Der Evora kostet 59.990 Euro. Bereits angekündigt ist der Evora mit Kompressormotor und sattem Leistungsplus, er wird im kommenden Jahr vorgestellt. Eine offene Variante ist denkbar, das rigide Chassis verträgt sie problemlos. Der Evora ist eine komplette Neuentwicklung - und der Aufbruch der Marke in eine neue Zukunft. Denn mit dem breiteren Modellportfolio erhofft man sich größere Stückzahlen über Neukunden, denen das bisherige Angebot zu kompromisslos war, und über Liebhaber der Marke, die sich den viersitzigen Lotus zusätzlich in die Garage stellen. Derzeit wird im Lotus-Werk in Hethel, Ostengland, die Fertigungskapazität für 2000 Evora jährlich aufgebaut - fast eine Verdoppelung der Autoproduktion dort, denn von den bisherigen Typen wurden jedes Jahr zusammen 2500 Stück hergestellt.
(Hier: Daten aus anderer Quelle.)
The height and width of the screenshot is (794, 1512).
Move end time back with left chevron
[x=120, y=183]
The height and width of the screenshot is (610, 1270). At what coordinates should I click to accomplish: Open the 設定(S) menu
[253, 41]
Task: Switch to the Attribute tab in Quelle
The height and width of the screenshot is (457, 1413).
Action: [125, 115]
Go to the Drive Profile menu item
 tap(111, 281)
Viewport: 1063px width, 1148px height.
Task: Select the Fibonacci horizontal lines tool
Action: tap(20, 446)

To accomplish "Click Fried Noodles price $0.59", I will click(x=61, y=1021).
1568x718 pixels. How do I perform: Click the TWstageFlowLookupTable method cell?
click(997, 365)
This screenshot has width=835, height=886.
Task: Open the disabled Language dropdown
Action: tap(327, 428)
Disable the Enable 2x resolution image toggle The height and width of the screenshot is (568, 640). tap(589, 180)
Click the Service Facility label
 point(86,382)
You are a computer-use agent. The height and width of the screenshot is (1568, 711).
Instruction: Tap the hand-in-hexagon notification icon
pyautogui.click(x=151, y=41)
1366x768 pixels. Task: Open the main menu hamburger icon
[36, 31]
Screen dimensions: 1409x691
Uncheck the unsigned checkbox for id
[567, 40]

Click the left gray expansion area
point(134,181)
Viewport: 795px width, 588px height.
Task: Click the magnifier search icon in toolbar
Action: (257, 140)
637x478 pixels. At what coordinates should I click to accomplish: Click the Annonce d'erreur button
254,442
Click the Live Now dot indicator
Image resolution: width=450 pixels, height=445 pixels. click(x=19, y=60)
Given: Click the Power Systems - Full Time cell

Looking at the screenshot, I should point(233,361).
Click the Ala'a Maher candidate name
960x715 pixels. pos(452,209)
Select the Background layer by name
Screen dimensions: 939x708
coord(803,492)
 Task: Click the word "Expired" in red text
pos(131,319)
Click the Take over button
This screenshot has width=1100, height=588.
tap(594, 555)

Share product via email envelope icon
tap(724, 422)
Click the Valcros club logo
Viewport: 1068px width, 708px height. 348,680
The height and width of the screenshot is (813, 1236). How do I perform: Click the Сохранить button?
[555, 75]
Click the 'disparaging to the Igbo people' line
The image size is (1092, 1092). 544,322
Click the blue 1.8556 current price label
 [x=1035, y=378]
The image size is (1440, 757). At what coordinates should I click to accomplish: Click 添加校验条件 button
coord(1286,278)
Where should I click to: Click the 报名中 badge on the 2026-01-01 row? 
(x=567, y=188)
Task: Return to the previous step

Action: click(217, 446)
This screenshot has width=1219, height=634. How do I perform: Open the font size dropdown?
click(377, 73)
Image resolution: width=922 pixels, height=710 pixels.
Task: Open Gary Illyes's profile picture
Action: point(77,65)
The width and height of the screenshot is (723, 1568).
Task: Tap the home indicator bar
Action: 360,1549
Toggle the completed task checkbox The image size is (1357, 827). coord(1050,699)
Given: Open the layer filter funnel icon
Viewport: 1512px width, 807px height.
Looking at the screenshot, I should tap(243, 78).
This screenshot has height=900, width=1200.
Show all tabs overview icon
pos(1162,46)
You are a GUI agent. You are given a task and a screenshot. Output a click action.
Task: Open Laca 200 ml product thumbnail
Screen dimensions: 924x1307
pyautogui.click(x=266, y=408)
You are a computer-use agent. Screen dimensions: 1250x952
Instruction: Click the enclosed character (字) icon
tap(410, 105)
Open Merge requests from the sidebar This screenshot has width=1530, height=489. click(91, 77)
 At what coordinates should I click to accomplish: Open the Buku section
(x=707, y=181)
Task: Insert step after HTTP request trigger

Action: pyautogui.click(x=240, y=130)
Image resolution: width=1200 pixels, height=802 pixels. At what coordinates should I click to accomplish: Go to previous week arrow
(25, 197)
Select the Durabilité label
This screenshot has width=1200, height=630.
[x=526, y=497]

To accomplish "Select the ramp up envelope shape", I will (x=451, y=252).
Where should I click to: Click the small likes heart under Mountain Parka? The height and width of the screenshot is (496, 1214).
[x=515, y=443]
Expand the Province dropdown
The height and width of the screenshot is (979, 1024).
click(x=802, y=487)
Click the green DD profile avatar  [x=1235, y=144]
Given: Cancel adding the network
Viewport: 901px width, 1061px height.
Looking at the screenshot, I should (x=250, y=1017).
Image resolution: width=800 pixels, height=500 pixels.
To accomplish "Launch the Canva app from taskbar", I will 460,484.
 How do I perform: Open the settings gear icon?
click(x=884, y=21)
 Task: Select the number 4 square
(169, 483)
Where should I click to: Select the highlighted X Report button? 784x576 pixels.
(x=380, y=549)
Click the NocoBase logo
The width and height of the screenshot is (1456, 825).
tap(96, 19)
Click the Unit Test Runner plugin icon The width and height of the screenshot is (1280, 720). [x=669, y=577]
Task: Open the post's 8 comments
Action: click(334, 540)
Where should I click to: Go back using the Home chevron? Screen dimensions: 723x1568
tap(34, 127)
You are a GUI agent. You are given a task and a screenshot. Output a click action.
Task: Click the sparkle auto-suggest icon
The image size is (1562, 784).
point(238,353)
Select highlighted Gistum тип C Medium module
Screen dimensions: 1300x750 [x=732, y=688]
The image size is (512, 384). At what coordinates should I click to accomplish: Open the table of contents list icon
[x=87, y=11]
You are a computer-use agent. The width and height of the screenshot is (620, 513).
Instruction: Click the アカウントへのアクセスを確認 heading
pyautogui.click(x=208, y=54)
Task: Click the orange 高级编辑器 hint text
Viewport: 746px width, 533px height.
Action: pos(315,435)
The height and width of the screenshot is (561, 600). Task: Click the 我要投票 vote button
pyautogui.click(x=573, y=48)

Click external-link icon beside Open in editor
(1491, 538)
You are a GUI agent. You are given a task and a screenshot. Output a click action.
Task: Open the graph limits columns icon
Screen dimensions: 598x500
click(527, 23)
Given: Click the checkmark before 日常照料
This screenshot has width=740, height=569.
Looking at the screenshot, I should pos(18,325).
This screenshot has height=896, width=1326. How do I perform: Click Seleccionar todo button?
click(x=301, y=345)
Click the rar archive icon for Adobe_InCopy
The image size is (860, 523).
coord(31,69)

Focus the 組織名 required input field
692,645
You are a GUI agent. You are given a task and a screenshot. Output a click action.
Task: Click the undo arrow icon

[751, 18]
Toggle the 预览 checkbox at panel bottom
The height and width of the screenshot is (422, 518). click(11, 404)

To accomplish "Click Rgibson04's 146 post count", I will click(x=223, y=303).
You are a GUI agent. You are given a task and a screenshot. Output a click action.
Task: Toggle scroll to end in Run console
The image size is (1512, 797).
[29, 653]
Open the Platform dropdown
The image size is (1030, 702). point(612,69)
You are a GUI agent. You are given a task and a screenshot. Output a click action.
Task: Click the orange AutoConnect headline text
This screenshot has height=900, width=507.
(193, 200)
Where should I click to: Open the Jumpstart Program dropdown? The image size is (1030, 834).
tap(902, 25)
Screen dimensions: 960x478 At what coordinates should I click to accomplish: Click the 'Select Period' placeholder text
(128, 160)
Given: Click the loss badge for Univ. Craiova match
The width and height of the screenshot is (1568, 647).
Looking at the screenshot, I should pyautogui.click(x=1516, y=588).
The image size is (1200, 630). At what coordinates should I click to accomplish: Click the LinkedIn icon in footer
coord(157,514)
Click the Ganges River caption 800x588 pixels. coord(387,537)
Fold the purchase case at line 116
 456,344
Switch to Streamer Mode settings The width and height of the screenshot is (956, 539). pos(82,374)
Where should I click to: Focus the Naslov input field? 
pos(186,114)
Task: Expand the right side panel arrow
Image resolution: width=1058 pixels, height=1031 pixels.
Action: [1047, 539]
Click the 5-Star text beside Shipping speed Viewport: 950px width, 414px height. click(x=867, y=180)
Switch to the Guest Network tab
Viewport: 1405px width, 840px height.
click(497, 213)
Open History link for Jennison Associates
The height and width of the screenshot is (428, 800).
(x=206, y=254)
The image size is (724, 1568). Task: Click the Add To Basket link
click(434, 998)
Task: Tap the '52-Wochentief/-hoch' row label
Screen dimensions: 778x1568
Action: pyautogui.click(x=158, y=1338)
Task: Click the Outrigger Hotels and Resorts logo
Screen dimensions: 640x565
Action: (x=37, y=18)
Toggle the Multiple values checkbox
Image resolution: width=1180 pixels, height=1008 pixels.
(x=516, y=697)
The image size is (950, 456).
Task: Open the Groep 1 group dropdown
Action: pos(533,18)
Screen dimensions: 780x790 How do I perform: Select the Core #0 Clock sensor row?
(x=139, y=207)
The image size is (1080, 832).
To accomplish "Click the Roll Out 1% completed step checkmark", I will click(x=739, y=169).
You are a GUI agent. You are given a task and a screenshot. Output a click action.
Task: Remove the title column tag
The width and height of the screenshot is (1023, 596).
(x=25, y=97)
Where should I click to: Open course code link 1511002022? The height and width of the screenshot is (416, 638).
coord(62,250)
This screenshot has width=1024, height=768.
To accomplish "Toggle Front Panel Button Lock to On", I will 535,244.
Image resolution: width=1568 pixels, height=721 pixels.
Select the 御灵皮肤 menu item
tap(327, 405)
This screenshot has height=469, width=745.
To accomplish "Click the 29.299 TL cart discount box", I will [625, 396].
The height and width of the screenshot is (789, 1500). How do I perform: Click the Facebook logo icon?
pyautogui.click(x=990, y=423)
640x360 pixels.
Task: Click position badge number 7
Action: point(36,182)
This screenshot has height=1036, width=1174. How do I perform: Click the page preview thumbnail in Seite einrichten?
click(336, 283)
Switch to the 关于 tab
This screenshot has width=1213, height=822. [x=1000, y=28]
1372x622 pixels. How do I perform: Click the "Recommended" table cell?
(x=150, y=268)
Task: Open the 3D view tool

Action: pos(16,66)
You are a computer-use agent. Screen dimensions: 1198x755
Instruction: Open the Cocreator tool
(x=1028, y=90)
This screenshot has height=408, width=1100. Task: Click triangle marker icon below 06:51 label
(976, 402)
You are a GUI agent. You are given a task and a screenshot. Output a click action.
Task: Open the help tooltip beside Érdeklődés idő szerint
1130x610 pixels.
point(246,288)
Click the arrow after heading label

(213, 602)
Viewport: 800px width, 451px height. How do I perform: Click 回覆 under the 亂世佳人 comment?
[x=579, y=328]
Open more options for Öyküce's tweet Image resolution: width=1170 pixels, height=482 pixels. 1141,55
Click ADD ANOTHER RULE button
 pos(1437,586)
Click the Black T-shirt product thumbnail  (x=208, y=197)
Viel Handarbeit ist im Spiel, notwendig ist sie unter anderem wegen der zahlreichen Individualisierungsmöglichkeiten für einen Lotus. Für den Evora sind allein schon 25 Außenfarben erhältlich, aber auch dem Innenraum kann man über vielerlei Zutaten seine persönliche Note mitgeben. Aber genau das wollen die Kunden: Einen alltagstauglichen Sportwagen, der zwar Großserientechnik hat, aber ansonsten abseits der Großserie fährt. Willkommen bei Lotus.